Multipoint video conferencing

Multipoint videoconferencing allows three or more participants to sit in a virtualconference room and communicate as if they were sitting right next to each other. Until the mid 90s, the hardware costs made videoconferencing prohibitively expensive for most organizations, but that situation is changing rapidly. Many analysts believe that videoconferencing will be one of the fastest-growing segments of the computer industry in the latter half of the decade.

Before you can use multi-point video conferencing, it's first important that you have an understanding of how the technology involved works. Basically, multi-point video conferencing uses a series of cameras, at least one in each location of the conference, and transmits the audio and video that is picked up over a computer network where it is received by the other members of the conference. This works similar to a telephone conference call, allowing all members to interact in real time, but instead of simply being a telephone call the members can see what is going on at the other locations and often can pull up additional information from their computer and display it as a part of the conference as well.

Telepresence System:

A telepresence system is a high-end videoconferencing system and service usually employed by enterprise-levelcorporate offices.

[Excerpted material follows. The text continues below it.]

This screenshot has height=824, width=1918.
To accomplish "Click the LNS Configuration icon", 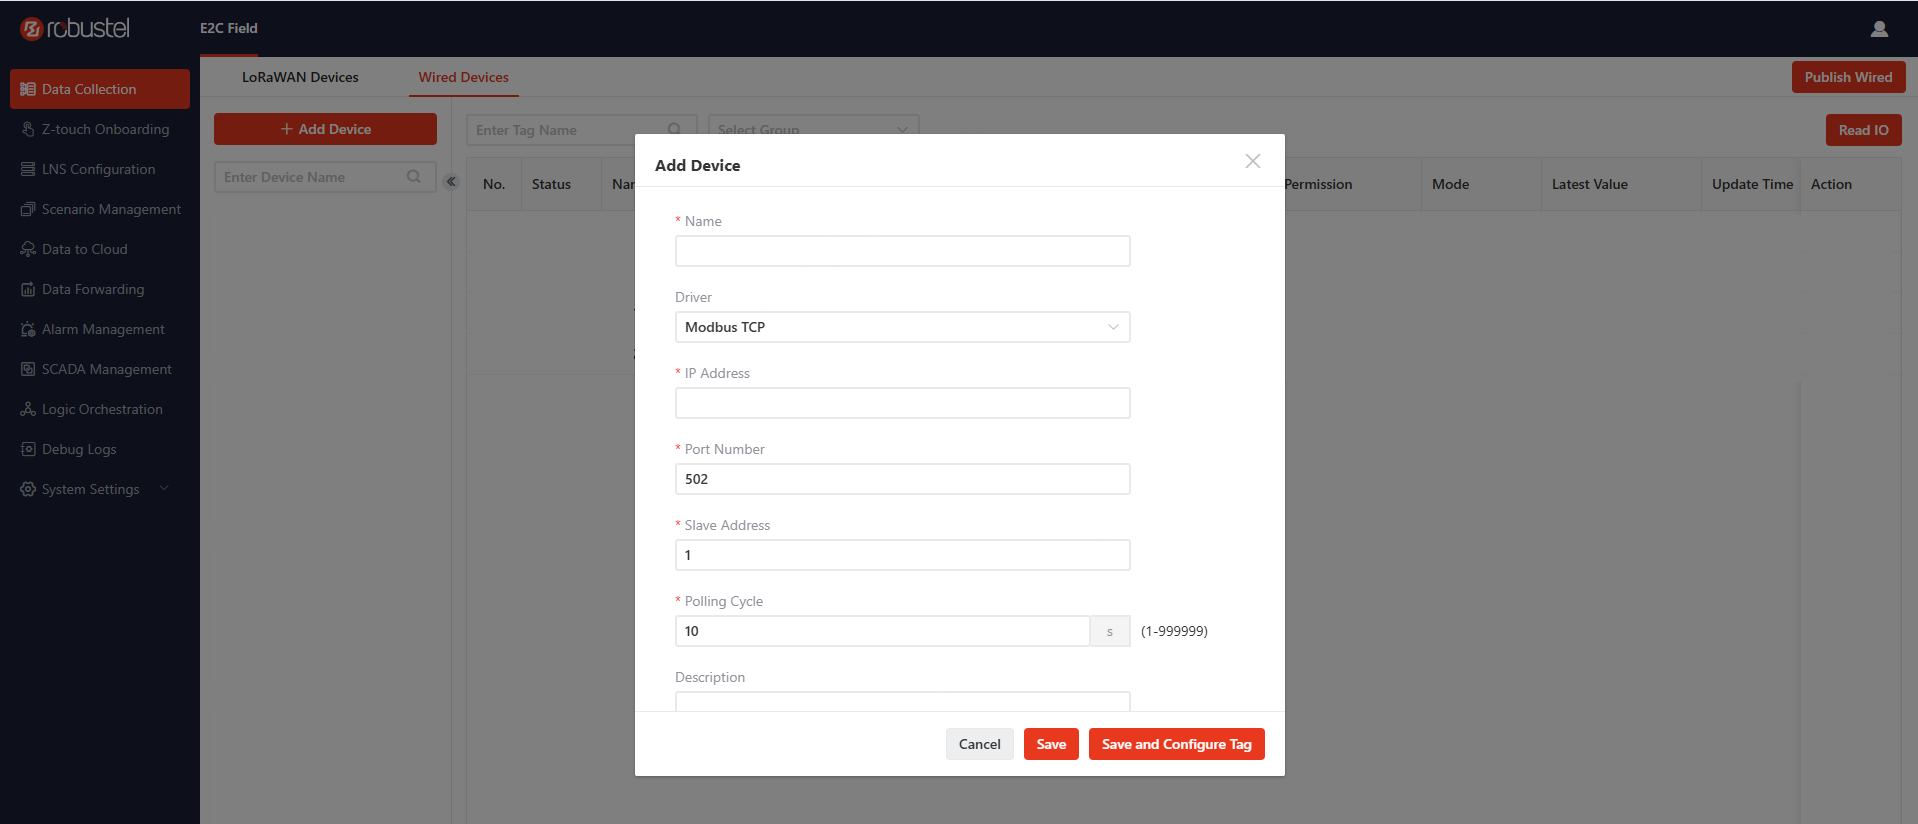I will [28, 169].
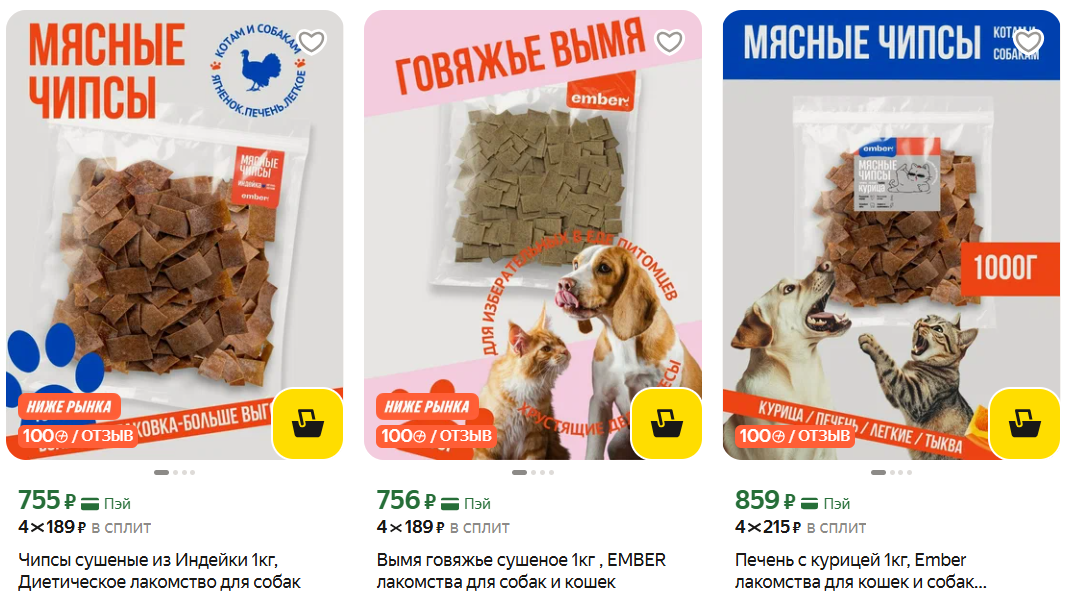Click Пэй card icon next to 859 ₽
The width and height of the screenshot is (1067, 595).
pyautogui.click(x=809, y=504)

Telepresence conference rooms use state-of-the art room designs, video cameras, displays, sound-systems and processors, coupled with high-to-very-high capacity bandwidth transmissions. Typical use of the various technologies described above include calling or conferencing on a one-on-one, one-to-many or many-to-many basis for personal, business, educational, deaf Video Relay Service and tele-medical, diagnostic and rehabilitative use or services.

New services utilizing videocalling and videoconferencing, such as teachers and psychologists conducting online sessions, personal videocalls to inmates incarcerated in penitentiaries, and videoconferencing to resolve airline engineering issues at maintenance facilities, are being created or evolving on an on-going basis.

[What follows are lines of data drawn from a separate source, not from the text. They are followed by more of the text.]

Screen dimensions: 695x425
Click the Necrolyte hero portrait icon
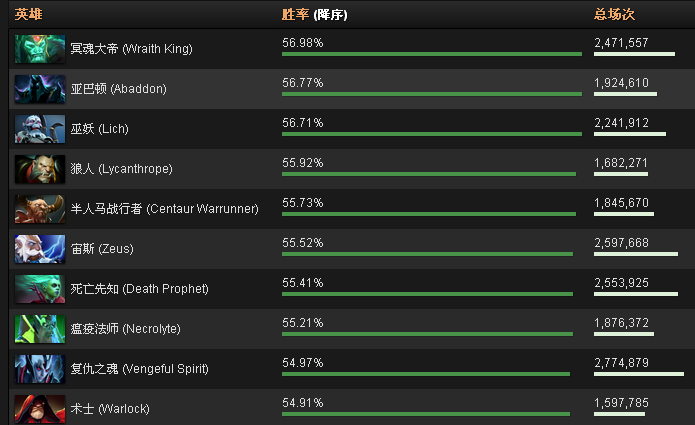coord(40,329)
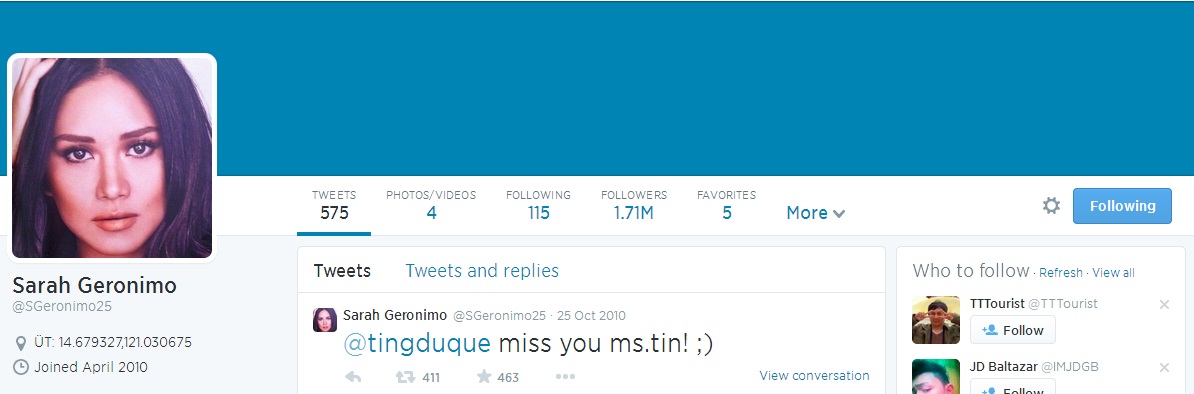This screenshot has height=394, width=1194.
Task: Favorite the tweet with the star icon
Action: pos(484,376)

Telepresence requires that the users' senses be provided with such stimuli as to give the feeling of being in that other location. Additionally, users may be given the ability to affect the remote location. In this case, the user's position, movements, actions, voice, etc. may be sensed, transmitted and duplicated in the remote location to bring about this effect. Therefore information may be traveling in both directions between the user and the remote location.

Telepresence via video deploys greater technical sophistication and improved fidelity of both sight and sound than in traditional videoconferencing. Technical advancements in mobile collaboration have also extended the capabilities of videoconferencing beyond the boardroom for use with hand-held mobile devices, enabling collaboration independent of location.

The first commercially successful telepresence company, Teleport (which was later renamed TeleSuite), was founded in 1993 by David Allen and Harold Williams. Before TeleSuite, they ran a resort business from which the original concept emerged, because they often found businesspeople would have to cut their stays short to participate in important meetings. Their idea was to develop a technology that would allow businesspeople to attend their meetings without leaving the resorts so that they could lengthen their hotel stays.

Telepresence

To have own Telepresence or video conferencing infrastructure; Communication server and Communication Manager software and at the endpoints camera, microphone, Tv screen are needed beside internet connection.